**Work to be completed**
Set down every record below exactly as it stands, minus the pictures.

● ● ● ●

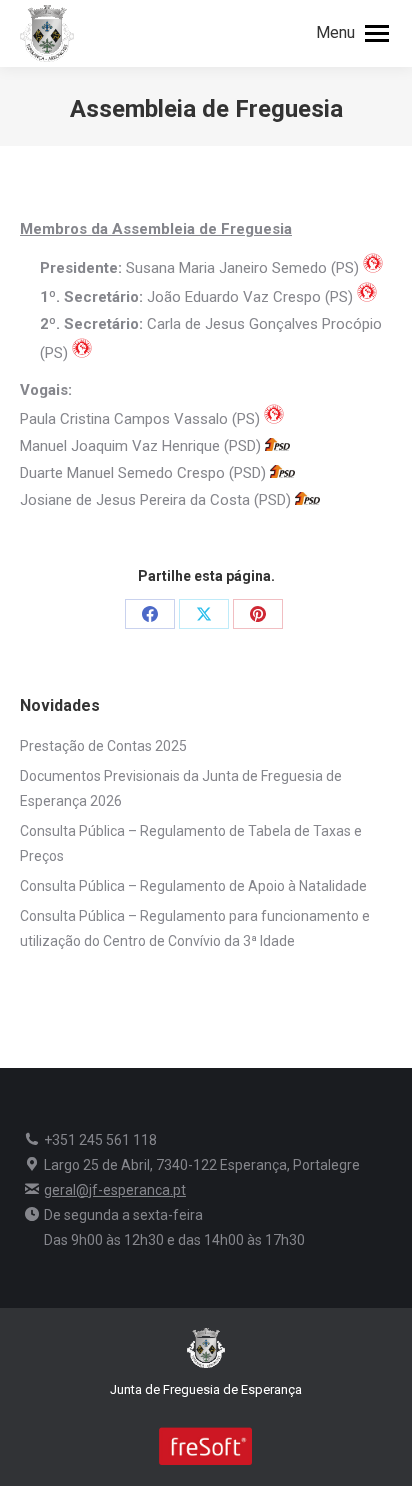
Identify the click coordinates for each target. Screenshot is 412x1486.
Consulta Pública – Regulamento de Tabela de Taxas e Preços (191, 843)
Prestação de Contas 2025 (103, 746)
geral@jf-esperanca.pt (115, 1190)
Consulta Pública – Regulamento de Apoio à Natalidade (193, 886)
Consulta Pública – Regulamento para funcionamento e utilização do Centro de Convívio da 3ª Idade (195, 928)
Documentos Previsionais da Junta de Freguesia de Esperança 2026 (181, 788)
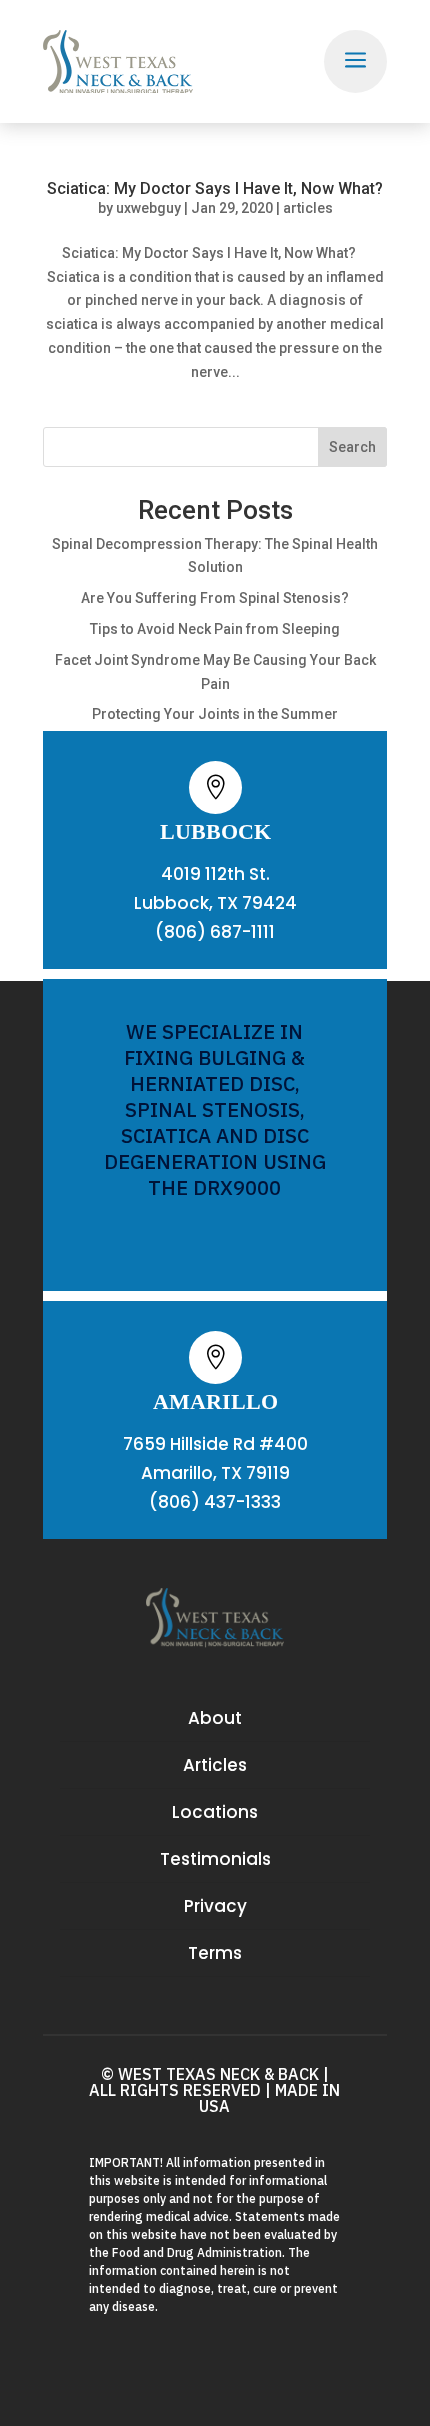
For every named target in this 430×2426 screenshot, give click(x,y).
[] (215, 767)
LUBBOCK (215, 831)
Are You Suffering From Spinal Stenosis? (215, 598)
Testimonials (215, 1859)
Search (352, 447)
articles (308, 208)
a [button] (355, 61)
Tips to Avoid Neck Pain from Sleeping (215, 629)
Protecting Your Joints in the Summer (215, 714)
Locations (215, 1812)
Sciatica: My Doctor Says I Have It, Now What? (215, 188)
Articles (215, 1765)
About (215, 1718)
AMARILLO (215, 1401)
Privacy (215, 1906)
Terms (215, 1953)
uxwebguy (148, 208)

● ● ● ●

**Solution below**
Identify the click coordinates for each target. Screenshot is 412x1486.
Consulta Pública – Regulamento de Tabela de Taxas e Preços (191, 843)
Prestação de Contas 2025 (103, 746)
geral@jf-esperanca.pt (115, 1190)
Consulta Pública – Regulamento de Apoio à Natalidade (193, 886)
Consulta Pública – Regulamento para funcionamento e utilização do Centro de Convívio da 3ª Idade (195, 928)
Documentos Previsionais da Junta de Freguesia de Esperança 2026 (181, 788)
For every named target in this 430×2426 screenshot, give click(x,y).
[] (215, 767)
LUBBOCK (215, 831)
Are You Suffering From Spinal Stenosis? (215, 598)
Testimonials (215, 1859)
Search (352, 447)
articles (308, 208)
a [button] (355, 61)
Tips to Avoid Neck Pain from Sleeping (215, 629)
Protecting Your Joints in the Summer (215, 714)
Locations (215, 1812)
Sciatica: My Doctor Says I Have It, Now What? (215, 188)
Articles (215, 1765)
About (215, 1718)
AMARILLO (215, 1401)
Privacy (215, 1906)
Terms (215, 1953)
uxwebguy (148, 208)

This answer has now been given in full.